Who’s Who: Elliott Earls (Part3) Project 2

In 2015, Elliott Earls had his Installation Elegy For The Collapse of the Empire shown at the Milan Triennale museum. The installation was a major milestone for Earls and marked his growth as an artist in the community. For the exhibition, he created a large display of multiple different types of art, all culminating into one entire art display and walk-around.

Along with his bust made of unfiltered beeswax, dead bees, horsehair and linen string, specifically named Colony Collapse Disorder, porcelain figures on a drawer-like object were a part of Earls’s installment. Elegy For The Collapse of the Empire contained symbols and pictures of America including the American flag, red, white and blue colors and stars. The installation also included five iPads on the ground of the exhibit with different pictures being displayed. In the back of the installation, a hemi-sphere of a head with ears is on the ground, opposite a mainly yellow painting laying on an easel. Fides is the name that was given to the porcelain figures as well as the 48 x 96″ painting of similar stature on black ground glass by Elliott Earls. The figures depict an alien cyclops-like humanoid of spartan-esque musculature bearing an armor chest plate.

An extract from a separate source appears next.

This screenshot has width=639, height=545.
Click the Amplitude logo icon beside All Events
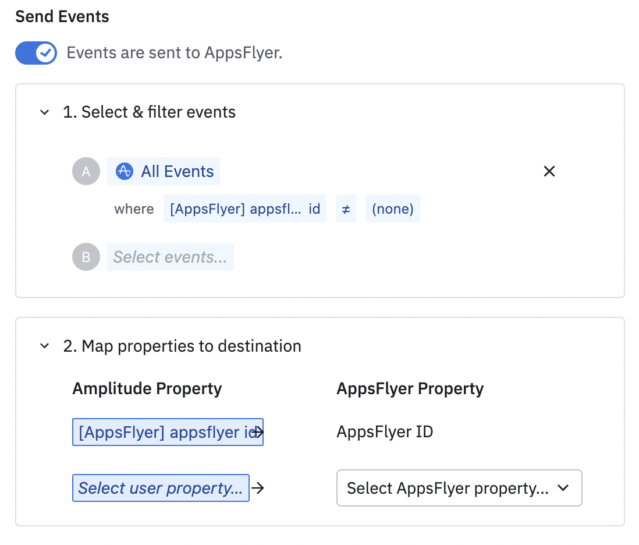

It seems that Earls wanted to draw attention to the leader of America, portrayed by the somewhat gruesome and attention-grabbing bust in the middle of the exhibit. By naming it “Colony Collapse Disorder,” it makes me wonder if Earls meant to say that, much like our bees, our government is in collapse. Seemingly, spontaneously and quickly crumbling, but also simultaneously living up to our Grecian roots. Falling from grace for our Athenian, democratic ideal, and getting closer to, or perhaps similarly in living, a Spartan-like militaristic everyday life (Earls).